§ DATA FOR THIS EXERCISE
--------------------------------------------------
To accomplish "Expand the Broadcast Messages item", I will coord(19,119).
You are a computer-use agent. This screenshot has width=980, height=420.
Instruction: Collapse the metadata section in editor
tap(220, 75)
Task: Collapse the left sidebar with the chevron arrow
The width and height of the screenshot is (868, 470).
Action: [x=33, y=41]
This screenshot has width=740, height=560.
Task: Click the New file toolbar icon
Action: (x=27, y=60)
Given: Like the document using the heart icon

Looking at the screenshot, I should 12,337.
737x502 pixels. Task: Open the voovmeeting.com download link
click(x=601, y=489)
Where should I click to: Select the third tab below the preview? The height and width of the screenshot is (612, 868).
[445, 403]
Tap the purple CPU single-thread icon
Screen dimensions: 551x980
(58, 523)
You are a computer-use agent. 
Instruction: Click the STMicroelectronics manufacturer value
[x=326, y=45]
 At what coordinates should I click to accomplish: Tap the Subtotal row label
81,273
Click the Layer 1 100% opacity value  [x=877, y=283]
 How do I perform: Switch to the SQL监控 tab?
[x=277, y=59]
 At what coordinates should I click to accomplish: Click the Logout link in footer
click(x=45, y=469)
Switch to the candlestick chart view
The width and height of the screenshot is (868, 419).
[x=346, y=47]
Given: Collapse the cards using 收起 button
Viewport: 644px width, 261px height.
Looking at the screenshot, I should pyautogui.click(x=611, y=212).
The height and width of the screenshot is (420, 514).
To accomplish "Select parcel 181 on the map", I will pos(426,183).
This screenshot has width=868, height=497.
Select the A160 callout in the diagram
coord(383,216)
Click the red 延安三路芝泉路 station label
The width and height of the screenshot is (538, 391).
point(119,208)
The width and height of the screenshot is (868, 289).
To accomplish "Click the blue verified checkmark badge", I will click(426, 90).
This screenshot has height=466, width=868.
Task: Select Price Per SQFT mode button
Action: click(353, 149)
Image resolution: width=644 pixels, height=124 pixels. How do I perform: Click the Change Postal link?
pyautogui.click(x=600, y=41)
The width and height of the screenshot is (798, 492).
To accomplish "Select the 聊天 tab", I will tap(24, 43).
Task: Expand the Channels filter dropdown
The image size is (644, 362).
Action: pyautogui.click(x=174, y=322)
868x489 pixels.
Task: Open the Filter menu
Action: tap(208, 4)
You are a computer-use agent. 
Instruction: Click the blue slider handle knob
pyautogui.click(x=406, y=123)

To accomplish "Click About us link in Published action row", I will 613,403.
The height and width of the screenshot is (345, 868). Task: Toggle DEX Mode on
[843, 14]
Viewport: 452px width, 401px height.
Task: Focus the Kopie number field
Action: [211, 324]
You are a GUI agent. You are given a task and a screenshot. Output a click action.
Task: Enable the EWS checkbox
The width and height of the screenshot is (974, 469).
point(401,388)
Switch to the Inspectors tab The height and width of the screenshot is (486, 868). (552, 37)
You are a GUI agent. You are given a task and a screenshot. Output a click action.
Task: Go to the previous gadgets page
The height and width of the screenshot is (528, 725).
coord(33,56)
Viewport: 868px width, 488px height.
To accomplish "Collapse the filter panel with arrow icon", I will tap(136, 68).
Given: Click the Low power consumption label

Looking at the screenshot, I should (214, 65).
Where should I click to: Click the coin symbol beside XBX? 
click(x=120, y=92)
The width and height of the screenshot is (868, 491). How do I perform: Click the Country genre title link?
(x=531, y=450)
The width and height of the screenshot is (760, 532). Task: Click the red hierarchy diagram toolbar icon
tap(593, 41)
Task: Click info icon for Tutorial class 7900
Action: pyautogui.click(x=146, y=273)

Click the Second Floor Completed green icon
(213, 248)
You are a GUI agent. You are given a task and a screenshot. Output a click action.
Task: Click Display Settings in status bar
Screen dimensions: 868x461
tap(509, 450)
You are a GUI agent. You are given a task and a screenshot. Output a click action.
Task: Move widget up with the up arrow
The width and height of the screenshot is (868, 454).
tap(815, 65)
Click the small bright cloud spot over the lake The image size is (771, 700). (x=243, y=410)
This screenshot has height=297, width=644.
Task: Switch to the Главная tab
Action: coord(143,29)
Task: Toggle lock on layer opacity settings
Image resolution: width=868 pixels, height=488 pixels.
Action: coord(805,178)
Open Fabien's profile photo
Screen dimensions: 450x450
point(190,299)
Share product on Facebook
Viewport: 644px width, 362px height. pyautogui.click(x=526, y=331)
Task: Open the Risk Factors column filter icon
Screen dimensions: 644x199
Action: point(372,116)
--------------------------------------------------
Only the lines from the one containing "How do I perform: Switch to the SQL监控 tab?" through the one containing "Given: Collapse the cards using 收起 button" are to be retyped, both boundary lines included, with no other material.

 How do I perform: Switch to the SQL监控 tab?
[x=277, y=59]
 At what coordinates should I click to accomplish: Click the Logout link in footer
click(x=45, y=469)
Switch to the candlestick chart view
The width and height of the screenshot is (868, 419).
[x=346, y=47]
Given: Collapse the cards using 收起 button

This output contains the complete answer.